There is little literature about the optimisation of cosmological models for video games. As such the majority of this section of the review will focus on more general physical optimisations with suggestions as to how they could be changed to instead work for gravitational models.

The first technique to discuss in physical optimisations will be broad-phase collision checks. The fundamental idea behind these is to use simpler and less accurate collision checks to decide what is worth spending more time on for more accurate checks (Szauer, 2017). There are a variety of techniques involved in the broad phase which can generally be broken down into simplification of shapes, and spatial and temporal reasoning. Shape simplification is unlikely to be helpful in the case of gravity optimisations as gravity already has uniform effects in all directions. Temporal reasoning is also unlikely to be useful as it is mainly useful for static objects, which in a space simulation with Newtonian gravity, should not exist. The final option, spatial reasoning, is about narrowing down which objects could collide with each other through means such as axis separation (Cao and Wang, 2023). A modification of this idea could be used to decide which objects are light enough or far enough away to cause a negligible impact on the acceleration of other objects.

A notable form of spatial reasoning is binary space partitioning (BSP), particularly in the form of quadtrees or k-d trees.
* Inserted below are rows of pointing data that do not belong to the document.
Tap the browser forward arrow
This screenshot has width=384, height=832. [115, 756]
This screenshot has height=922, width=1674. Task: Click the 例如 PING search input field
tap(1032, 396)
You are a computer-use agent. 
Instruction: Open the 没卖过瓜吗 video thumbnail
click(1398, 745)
Binary space partitioning is the process of creating a binary tree by repeatedly subdividing a space into two smaller sets. The end result is a tree which can be very useful for sorting and searching data (Fuchs, Bruce and Naylor, 1980). Quadtrees are a type of BSP tree which split the data down the middle of the defined region on each 2-dimensional axis creating 4 child branches with varying quantities of nodes on each branch. These do a good job at splitting up objects and are easy to modify at runtime, but have the disadvantage of being unbalanced meaning that some nodes will take longer to reach due to being much more deeply embedded in the tree whilst some branches are completely empty. K-d trees are another form of BSP tree which instead find the middle node and create branches either side of it in the specified dimension, cycling through each dimension. This method of partitioning the nodes results in a balanced tree which is generally better for searching through but has the added complexity of finding the median node to sort around. A common optimisation for implementations with frequently changing data is to take a set number of randomly selected nodes and find the median of that set instead of the whole list, this still gives a fairly balanced tree most of the time but is less precise (Hristov, 2025).
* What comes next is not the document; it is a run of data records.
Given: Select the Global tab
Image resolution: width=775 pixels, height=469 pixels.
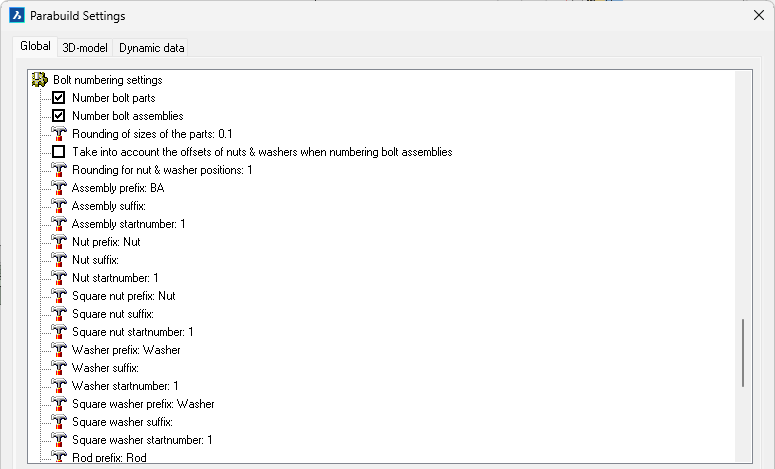Looking at the screenshot, I should coord(35,47).
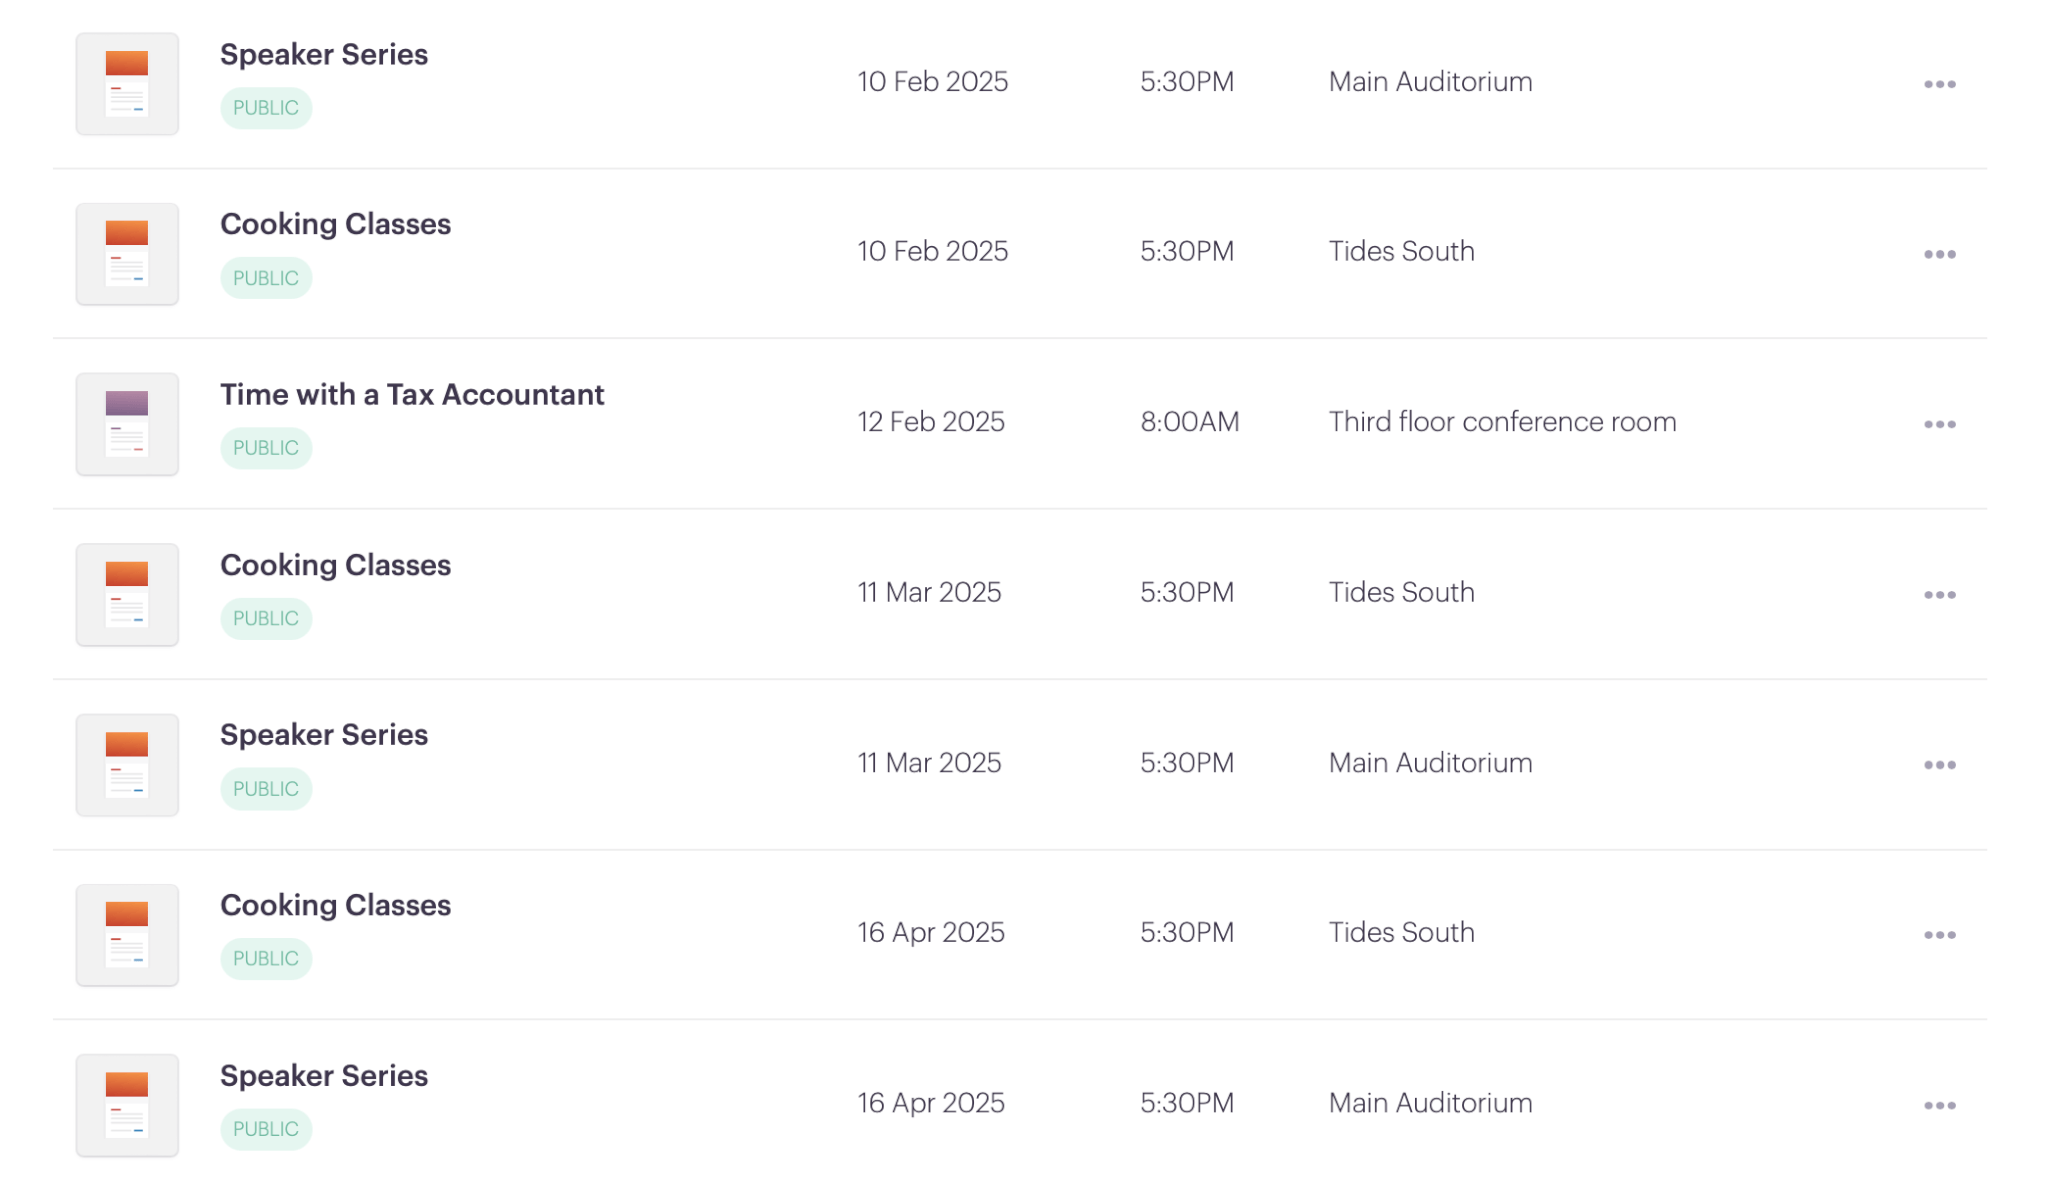Image resolution: width=2048 pixels, height=1184 pixels.
Task: Open the Time with a Tax Accountant event title
Action: 412,395
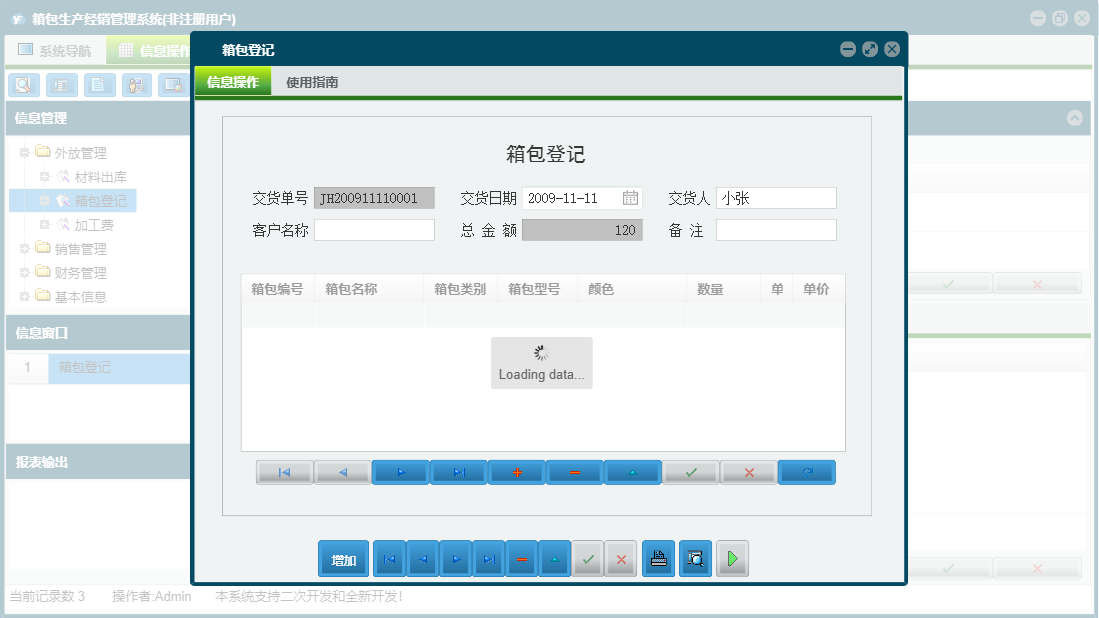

Threading is another common method for optimisation. Threading involves passing parts of the codebase onto separate threads to create concurrent code with the end goal of parallelism—for the CPU to be able to execute code simultaneously across multiple cores. Threading is highly applicable to various kinds of optimisation problems as it only requires a codebase which has operations that do not rely on each other to be processed (Reinders, 2007). It works particularly well in conjunction with BSP as a number of regions within a BSP tree can be split onto separate threads to be processed concurrently, often this can eliminate the possibility of race conditions (issues which are caused by multiple threads attempting to read or modify the same data at the same time due to their asynchronous nature) if the regions contain all of the data needed for their own calculations.

N-body simulations on supercomputers have been carried out for decades leading to a wide variety of optimisations designed for supercomputers. Some of these optimisations may be applicable to the consumer market although most consumers will be unable to access computers with 32 processors like the supercomputers from the 90s (Xu, 1994) let alone the millions of processors typically used for n-body simulations now (Liu et al., 2025).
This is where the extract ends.